I am fond of using phrases and proverbs incorrectly, usually with some kind of kink. For example, I am often heard referring to someone “running around like a head with their chicken cut off.” Proverbial phrases often carry a some kind of pithy saying that has a general or universal application or meaning. This post’s title comes (indirectly) from the saying “the road to hell is paved with good intentions.” I suspect that, with all the traffic on that road, there are a lot of potholes to fill.
One saying that bothers me is “it’s not the gift but the thought that counts.” The thought may have been intended, but the lack of thought is what’s visible. Buying a peanut butter ice cream cake for the birthday of my son (who has life threatening allergies to both peanuts and dairy) would not be a “nice thought” but about as stupid an action as it is possible to conceive. Administering epinepherine while driving him to the hospital might actually be a thoughtful intent after carrying out such a blunder.
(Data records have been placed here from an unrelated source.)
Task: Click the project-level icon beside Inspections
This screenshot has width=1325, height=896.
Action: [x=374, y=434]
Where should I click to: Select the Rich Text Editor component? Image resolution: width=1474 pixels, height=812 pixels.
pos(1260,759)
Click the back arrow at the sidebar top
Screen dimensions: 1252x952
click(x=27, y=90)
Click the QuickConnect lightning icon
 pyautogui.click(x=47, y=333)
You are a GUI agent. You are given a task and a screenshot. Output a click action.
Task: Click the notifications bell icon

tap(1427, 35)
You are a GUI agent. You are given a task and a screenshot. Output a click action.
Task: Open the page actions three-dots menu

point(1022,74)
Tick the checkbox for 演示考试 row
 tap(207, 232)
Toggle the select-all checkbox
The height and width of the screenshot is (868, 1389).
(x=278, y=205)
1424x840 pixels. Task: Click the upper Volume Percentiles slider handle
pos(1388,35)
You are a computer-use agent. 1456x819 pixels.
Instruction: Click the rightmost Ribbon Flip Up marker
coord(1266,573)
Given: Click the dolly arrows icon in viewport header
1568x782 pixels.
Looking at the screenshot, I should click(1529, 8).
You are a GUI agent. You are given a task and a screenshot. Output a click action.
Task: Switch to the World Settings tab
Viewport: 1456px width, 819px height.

The phrase that I find myself using more and more often these days (and it might be original, since I don’t remember ever hearing it in the distant past) is “just because you can doesn’t mean you should.” Most commonly it in in some interpersonal relationship context where a story is being told about an action taken by a third party (not currently present) having ongoing consequences that were unexpected or undesired. Often it involves one (or more) of the three drivers of rock and roll: sex, drugs, and rebellion against authority (or one of the country and western parallel vices: adultery, alcohol, or agitation directed against law enforcement).